Using the data below, return all lines in which "agent" appears.

(Stored data entries)
--

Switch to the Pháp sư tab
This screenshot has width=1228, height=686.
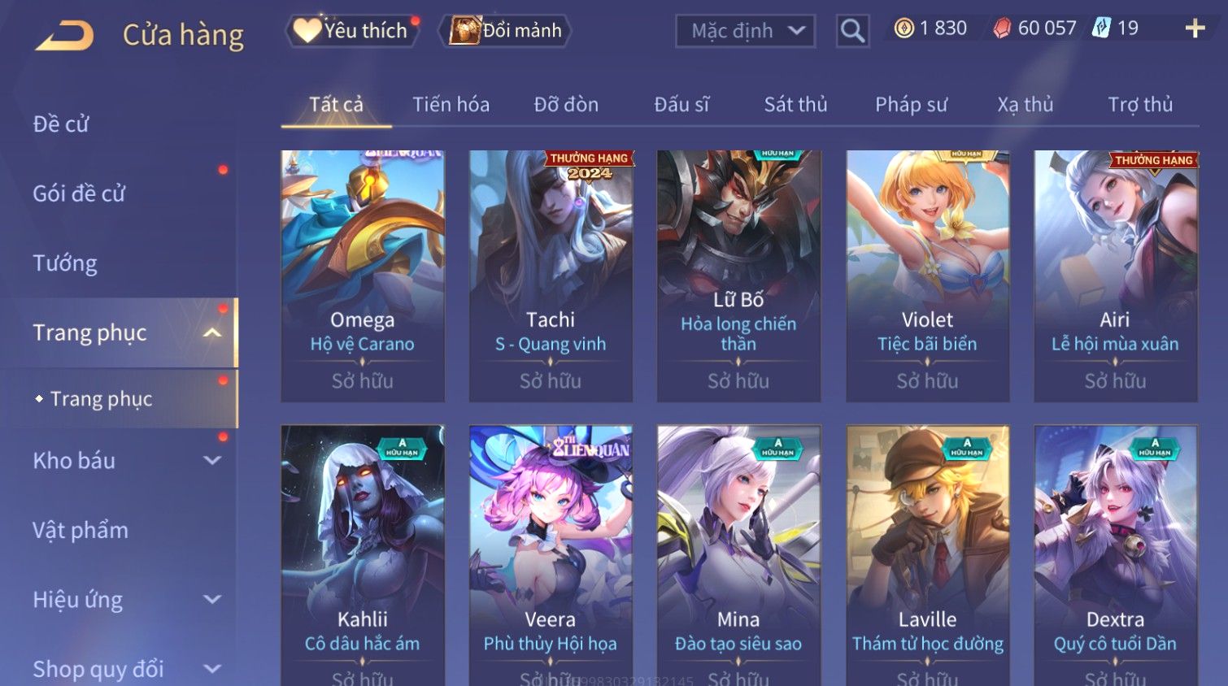click(911, 105)
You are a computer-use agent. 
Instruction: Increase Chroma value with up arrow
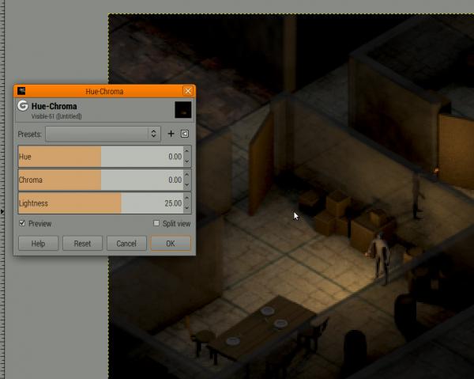tap(187, 175)
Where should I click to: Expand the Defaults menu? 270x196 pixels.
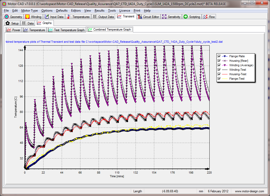click(62, 11)
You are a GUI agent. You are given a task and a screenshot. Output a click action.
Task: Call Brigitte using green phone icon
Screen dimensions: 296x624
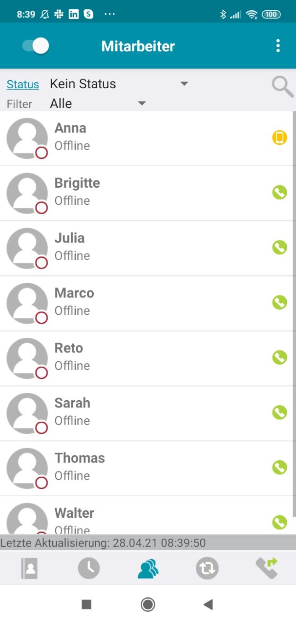(x=279, y=193)
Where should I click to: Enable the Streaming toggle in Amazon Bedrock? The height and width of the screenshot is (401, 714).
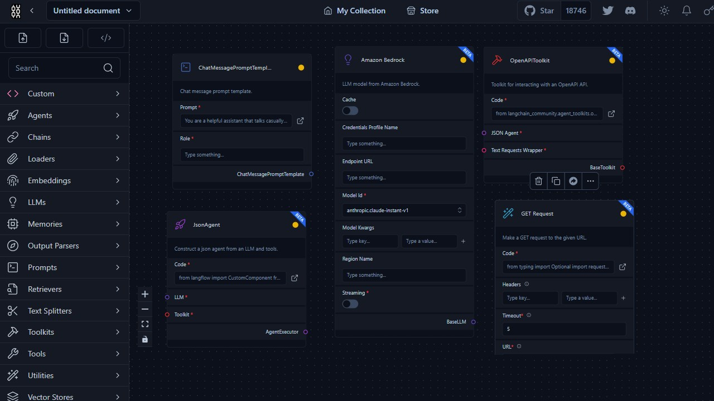pos(350,304)
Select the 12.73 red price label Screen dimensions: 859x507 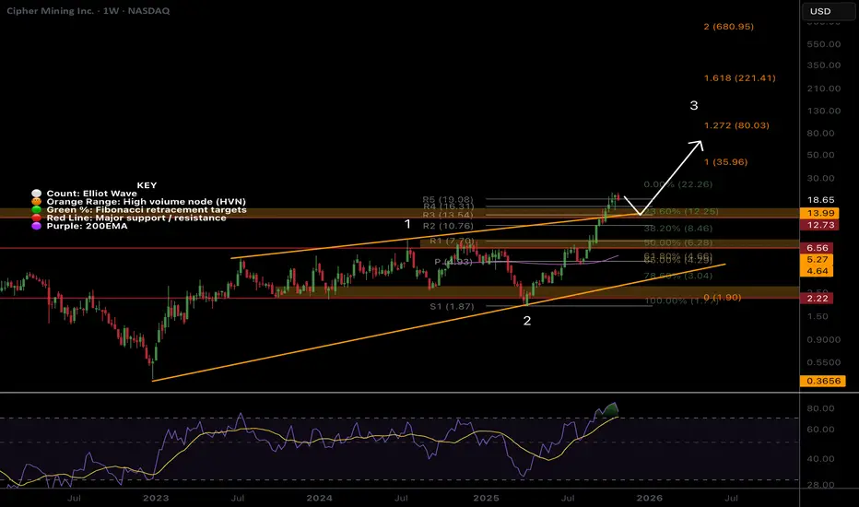820,225
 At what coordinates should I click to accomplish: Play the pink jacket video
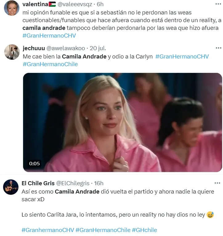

--

== WRITTEN SOLUTION ==
You are a computer-use agent. 
You are a GUI agent. You are given a task and a screenshot. Output a click action.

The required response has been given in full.